Ulrich Fischer, badischer Landesbischof der evangelischen Kirche;

Alois Glück (CSU), Präsident des Zentralkomitees der deutschen Katholiken (ZdK);

Jörg Hacker, Präsident der Nationalen Akademie der Wissenschaften Leopoldina in Halle;

Jürgen Hambrecht, Vorstandsvorsitzender BASF;

Volker Hauff, Vorsitzender des Rates für Nachhaltige Entwicklung;

Walter Hirche (FDP), Präsident der Deutschen UNESCO-Kommission;

Reinhard Hüttl, Präsident der Deutschen Akademie der Technikwissenschaften (acatech);

Weyma Lübbe, Professorin für Praktische Philosophie an der Universität Regensburg;

Kardinal Reinhard Marx;

Lucia A. Reisch, Rat für Nachhaltige Entwicklung;

Ortwin Renn, Risikoforscher und Soziologieprofessor an der Universität Stuttgart;

Miranda Schreurs, Leiterin des Forschungszentrums für Umweltpolitik der FU Berlin und Mitglied des Sachverständigenrats für Umweltfragen;

Michael Vassiliadis, Vorsitzender der Gewerkschaft IG BCE.

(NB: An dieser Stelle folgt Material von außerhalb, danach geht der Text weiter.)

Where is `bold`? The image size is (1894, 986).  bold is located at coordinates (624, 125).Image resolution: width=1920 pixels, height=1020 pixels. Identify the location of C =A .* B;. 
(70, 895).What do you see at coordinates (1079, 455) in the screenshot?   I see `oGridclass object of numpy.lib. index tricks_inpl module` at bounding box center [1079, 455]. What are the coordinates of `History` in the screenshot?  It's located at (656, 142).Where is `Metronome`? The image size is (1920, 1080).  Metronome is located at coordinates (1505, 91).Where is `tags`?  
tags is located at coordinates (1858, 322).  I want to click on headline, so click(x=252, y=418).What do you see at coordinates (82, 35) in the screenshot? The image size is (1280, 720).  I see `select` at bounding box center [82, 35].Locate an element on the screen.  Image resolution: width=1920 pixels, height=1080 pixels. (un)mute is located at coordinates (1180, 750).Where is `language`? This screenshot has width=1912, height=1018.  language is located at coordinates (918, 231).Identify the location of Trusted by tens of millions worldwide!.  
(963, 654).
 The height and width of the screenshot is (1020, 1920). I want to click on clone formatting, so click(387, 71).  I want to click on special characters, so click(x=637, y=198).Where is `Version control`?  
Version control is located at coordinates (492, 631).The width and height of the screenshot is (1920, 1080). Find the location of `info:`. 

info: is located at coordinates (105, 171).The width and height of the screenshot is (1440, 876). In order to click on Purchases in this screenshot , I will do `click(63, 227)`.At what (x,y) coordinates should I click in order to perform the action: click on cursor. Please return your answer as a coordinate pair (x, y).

Wieviel Zeit haben die Kommissionen?

Die RSK will bereits bis zum 15. Mai erste Ergebnisse vorstellen. Bis 15. Juni soll die Kommission beurteilen, welche Konsequenzen aus der Katastrophe in Fukushima gezogen werden müssen. Erst danach will die Regierung entscheiden, welche Atommeiler abgeschaltet werden sollen. Aktuell sind die sieben ältesten Meiler von dem Moratorium betroffen.

Die Ethikkommission soll bis zum 27. Mai einen Bericht vorlegen. Dieser soll, gemeinsam mit den Ergebnissen der Sicherheitsprüfung aller 17 deutschen Atomkraftwerke, eine Grundlage für die Regierungsentscheidung bilden, bis wann ein Atomausstieg angestrebt werden soll.

Wie verbindlich sind die Ergebnisse der Kommissionen?

Weder die RSK noch die Ethikkommission fällen zwingend bindende Entscheidungen.

Der Bericht der Ethikkommission hat vor allem beratende Funktion. Der Vorsitzende Töpfer äußerte die Hoffnung, dass "die Kommission eine einflussreiche Stimme wird".

Auf Basis der Ergebnisse der Untersuchung der RSK will die Regierung entscheiden, welche Meiler der insgesamt 17 deutschen AKW dauerhaft stillgelegt werden. Die Kommission trifft aber keine rechtlichen Bewertungen.

Gibt es Kritik an den Kommissionen?

Die Opposition kritisiert, dass es bereits zahlreiche Analysen über die Gefahren von Atomkraftwerken gibt. Zahlreiche Szenarien von möglichen Flugzeugabstürzen auf Atomkraftwerke hätten bereits gezeigt, dass vor allem die alten Atommeiler nicht ausreichend abgesichert sind. Ebenso sorgte die Besetzung der RSK für Kritik. Denn auch wenn es unter den Mitgliedern einige Atomkritiker geben soll, finden sich darunter vor allem Ingenieure unterschiedlicher Atomkonzerne und des TÜV, der mit der Überprüfung von Kernkraftwerken um Auftrag der Bundesländer Geld verdient. Zudem bezweifeln Kritiker, ob in nur knapp sechs Wochen alle 17 Atommeiler mit der nötigen Sorgfalt überprüft werden können.